James Gandolfini The Drop, It's hard to dismiss the sorrow, the tremendous loss felt by us all when James Gandolfini suddenly died in June of last year. He had already portrayed one of the all-time great characters, the mob-boss-in-therapy, Tony Soprano on The Sopranos, one of the most important television shows of our age. He had several film roles before and after The Sopranos, but audiences were just starting to realize his range and depth as an actor. Postmortem, he gave us what was perhaps his best film performance, in last year's romantic comedy Enough Said, opposite Julia Louis-Dreyfus. He appears in his final film role in The Drop (opening today), playing a crooked bar owner, a role that puts him back in the crime genre one last time, a place where many of us first met him.

The distraction of Gandolfini's mere presence in this film was, for me, palpable. Eyes and hearts will be glued to him at all times, as perhaps they should be. It's hard to think of anything else, other than to be constantly reminded of this amazing actor gone all too soon.

In The Drop, Gandolfini plays Marv, a shady bar owner in a seedy part of Brooklyn, but the story centers around one of his bartenders, Bob (Tom Hardy). Years ago, Marv was pushed out as the real owner of his own establishment, when some Chechen mobsters took over. "Cousin Marv's Bar" is now a drop spot for payments to the higher-ups, where low-level criminals make "drops" incognito. One night, Bob and Marv are in the bar when the place is robbed by two masked vigilantes. With the Chechen mobster's money now missing, they are sucked in way over their heads...but not all is as it seems.

The story comes from acclaimed author, Dennis Lehane, who brought us Mystic River, Gone Baby Gone and Shutter Island, all of which were of course adapted for the big screen. Lehane is gaining quite the reputation as one of the most-read crime novelists going and has even penned episodes of The Wire and Boardwalk Empire, both of which are right up his alley. The Drop doesn't quite reach the heights of these previously mentioned works, existing in the same dank underworld but lacking an edge.

Much of this story, on-screen anyways, is painstakingly slow-moving. It introduces us to a colorful cast of characters but many of them are walking, talking cliches of the genre. Marv is a grumpy crook still seething after having his bar snatched from under him.

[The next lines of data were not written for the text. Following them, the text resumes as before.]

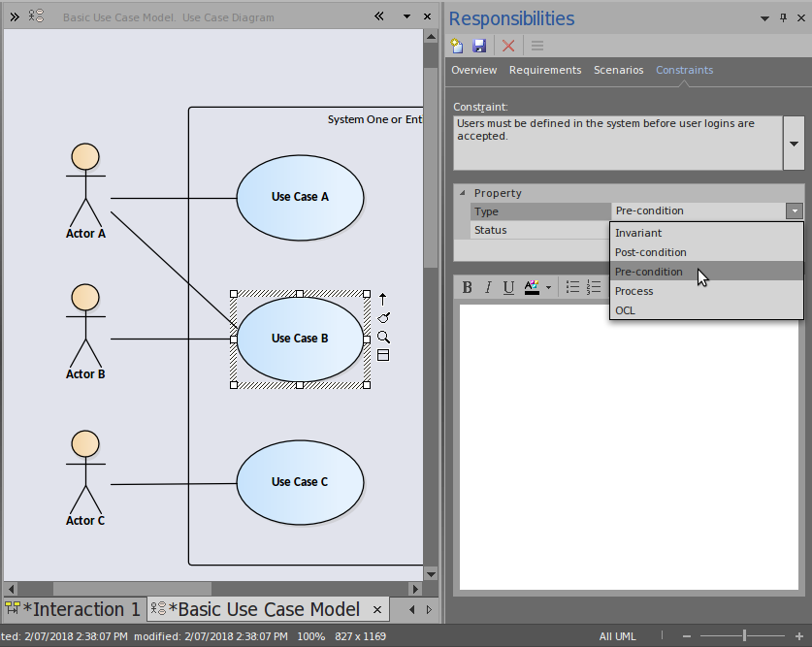Click the bulleted list icon in notes toolbar
The image size is (812, 647).
click(x=572, y=287)
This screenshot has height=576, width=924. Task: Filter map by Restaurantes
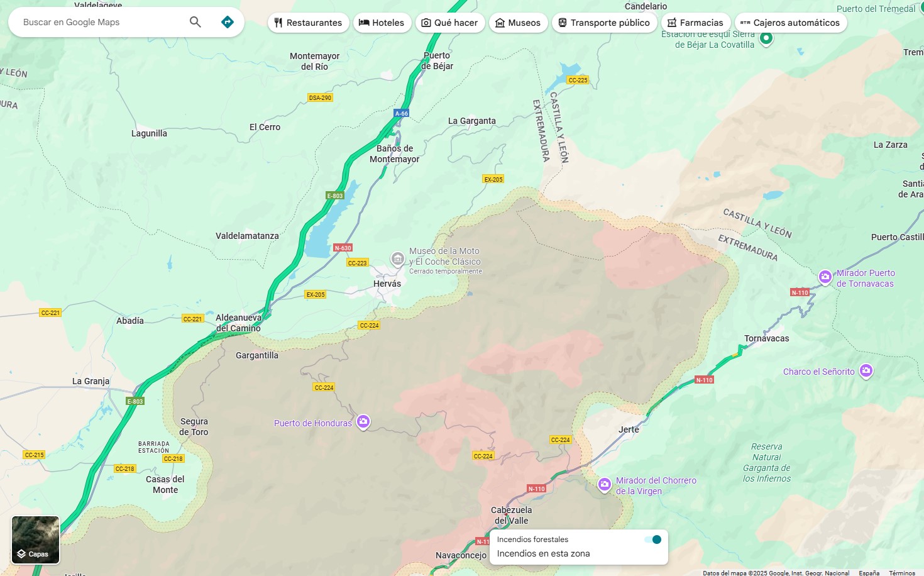pyautogui.click(x=309, y=23)
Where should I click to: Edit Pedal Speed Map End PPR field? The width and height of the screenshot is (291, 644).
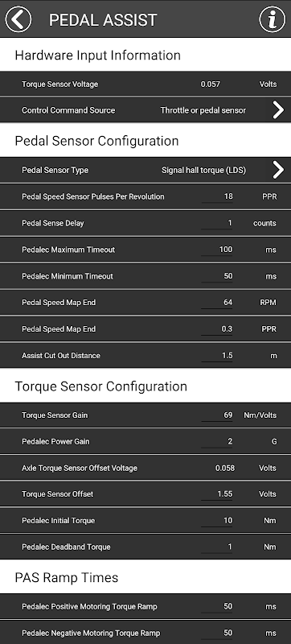pyautogui.click(x=217, y=329)
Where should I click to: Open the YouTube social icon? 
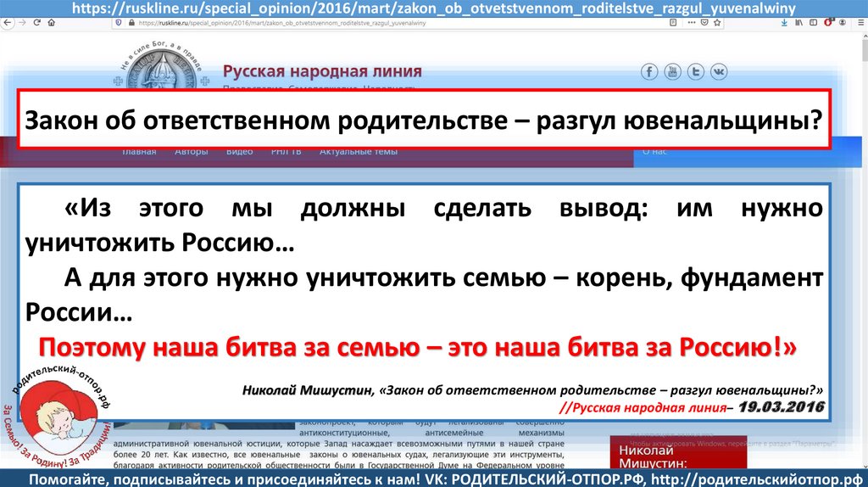click(x=672, y=72)
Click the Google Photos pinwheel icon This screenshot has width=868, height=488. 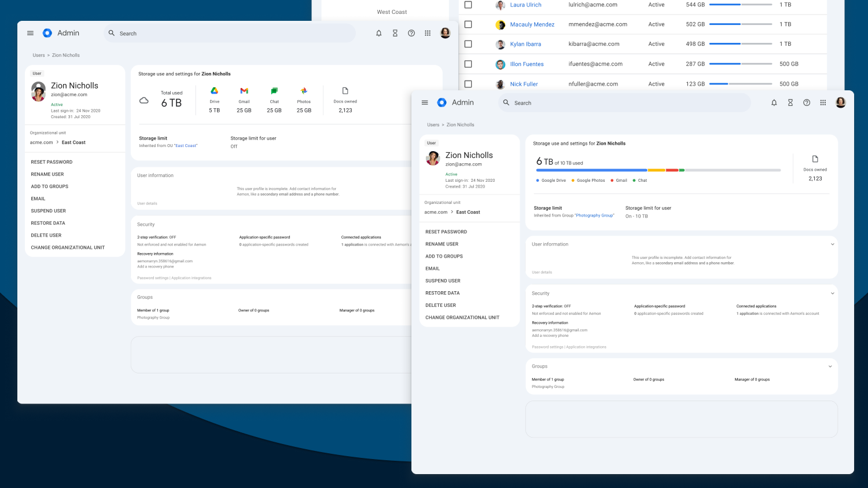tap(304, 91)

Bob seems clueless and laid-back, numb or blind or both to the criminal world around him. The bad guys play bad, the junkies act like junkies. There are no real surprises...until a big surprise near the end that nearly redeems the film's many flaws.

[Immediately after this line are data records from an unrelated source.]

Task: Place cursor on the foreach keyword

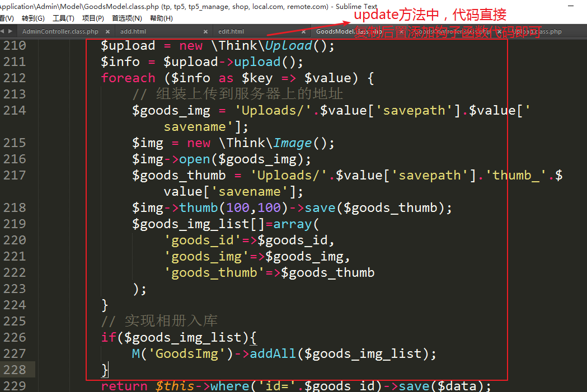Action: [128, 78]
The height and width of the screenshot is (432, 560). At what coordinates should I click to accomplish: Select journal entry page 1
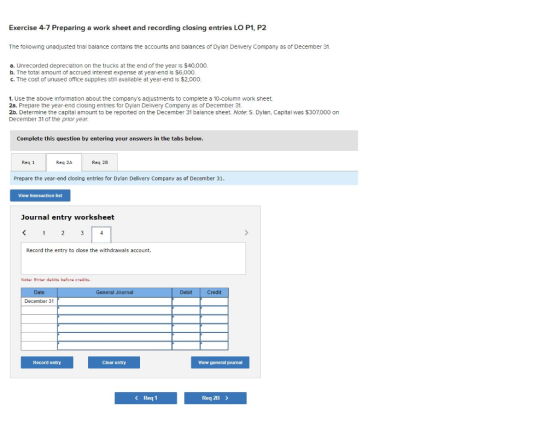[x=44, y=233]
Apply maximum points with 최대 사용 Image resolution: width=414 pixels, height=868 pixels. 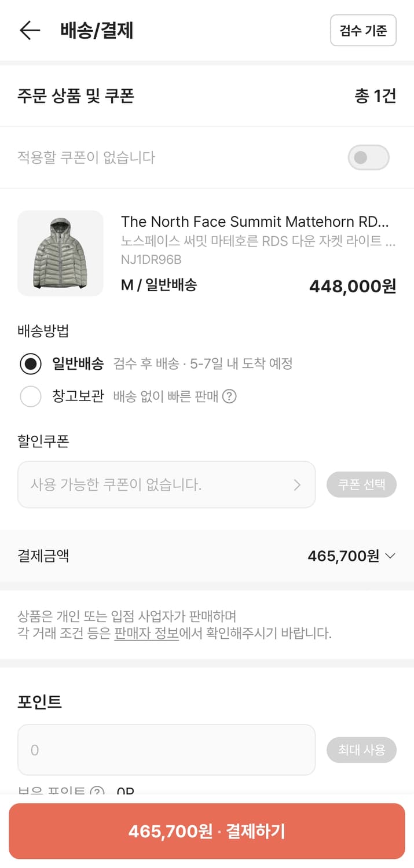(x=362, y=750)
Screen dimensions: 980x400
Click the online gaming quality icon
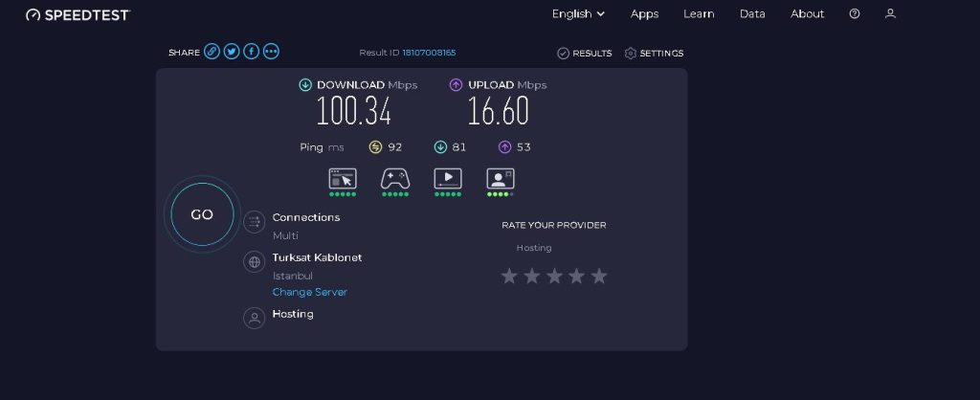click(395, 179)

Lehane's original short story was titled "Animal Shelter," as a sub-plot in the movie involves Bob finding and rescuing a pitbull puppy from a trashcan. The trashcan happens to be owned by Nadia (Noomi Rapace, the original Girl With the Dragon Tattoo), and the two become somewhat awkward friends. Nadia's creepy ex (Matthias Schoenaerts) complicates matters a bit.

The bar heist at the beginning of the film sets things up nicely, but then we are forced to wait, given distracting filler for much of the middle portion. The pitbull storyline was dull and out-of-place and Hardy and Rapace create zero chemistry together. Actor John Ortiz, playing a snooping Detective, adds life in his scenes, but it never really goes anywhere.

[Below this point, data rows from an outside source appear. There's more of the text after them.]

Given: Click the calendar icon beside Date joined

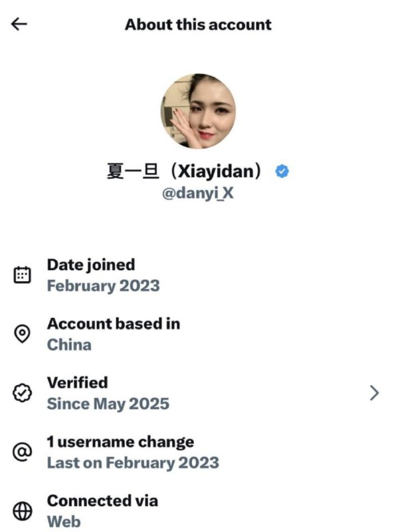Looking at the screenshot, I should pyautogui.click(x=23, y=275).
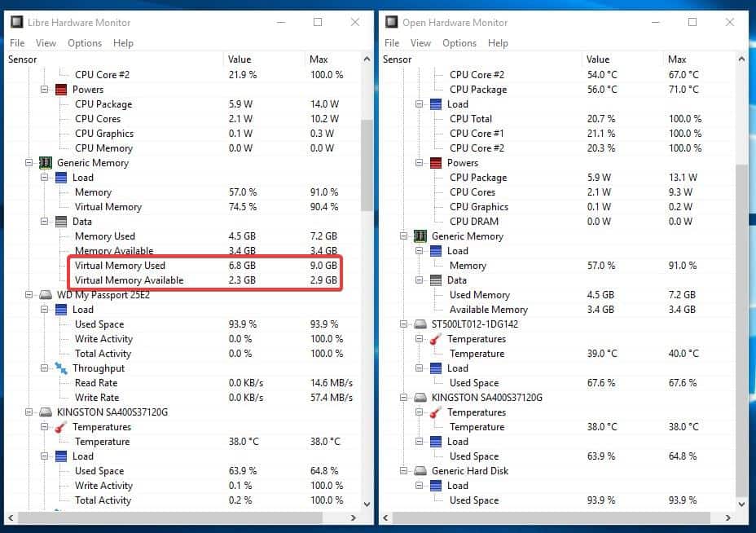Select the Throughput icon under WD My Passport

[x=60, y=368]
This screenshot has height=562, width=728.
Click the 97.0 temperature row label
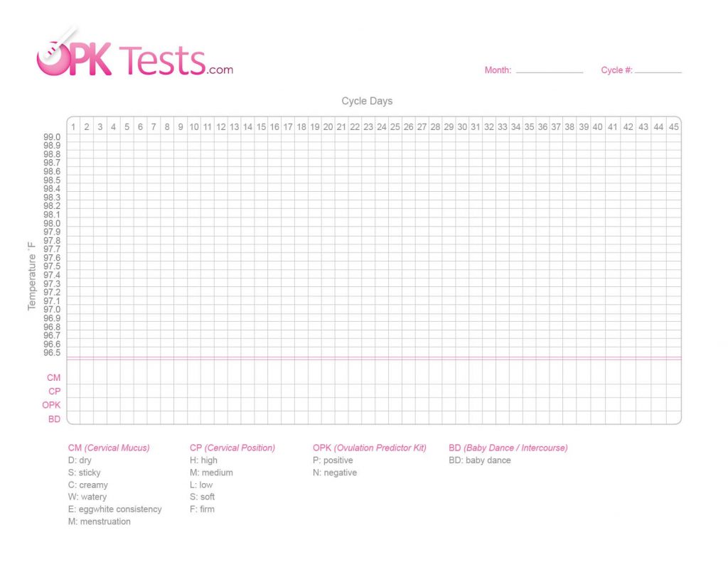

The Drop is not a bad film, by any means, and maybe it's unfair to compare it to other Lehane films. But its a strange, brooding movie that will probably appeal to crime drama buffs, and not many others. Still, there is James Gandolfini...reason enough to remember The Drop, in spite of itself.

Genre: Crime, Drama

Run Time: 1 hour 46 minutes, Rated R

Starring: Tom Hardy, Noomi Rapace, James Gandolfini, Matthias Schoenaerts, John Ortiz, Elizabeth Rodriguez

Screenplay by Dennis Lehane (author of the novels, Mystic River, Gone Baby Gone, Shutter Island), based on his short story "Animal Rescue"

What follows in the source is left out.